Catalytic synthesis of n-octyl oleate by esterification of free fatty acid (FFA) with 1-octanol over immobilized lipase from Rhizomucor miehei (Lipozyme RM IM) was successfully performed using dense carbon dioxide as reaction medium. Process conditions (pressure, temperature, stirrer speed, water concentration, substrates molar ratio and incubation time) were optimised performing experiments in a high-pressure batch stirred tank reactor (BSTR). Experiments were carried out in the operative pressure and temperature ranges 8–30 MPa and 308.15–383.15 K, respectively.
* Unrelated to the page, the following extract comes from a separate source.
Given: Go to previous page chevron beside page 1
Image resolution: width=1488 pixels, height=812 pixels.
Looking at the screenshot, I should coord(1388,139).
Pressure of 10 MPa, temperature of 323.15 K, stirring rate of 300 rpm, fatty acid/alcohol concentration molar ratio 40/60, water concentration of 166.7 μL/g reaction bulk , enzyme concentration of 25 mg/cm 3 and incubation time of 5 h were found to be the optimum reaction conditions. Operating at these conditions a maximum FFA conversion of 88% was attained. A comparison with reactions performed at atmospheric pressure in almost non-aqueous solvent-free medium and in n-hexane was also proposed. It resulted that CO 2 expanded reaction mixture required lower enzyme concentrations, desired at commercial industrial scales, and enhanced the reaction kinetics with respect to the solvent-free system due to decrease of the interphase transport limitations. Higher fatty acid ester (FAE) concentration was also obtained in SC-CO 2 when compared with those attained over n-hexane under identical reaction conditions.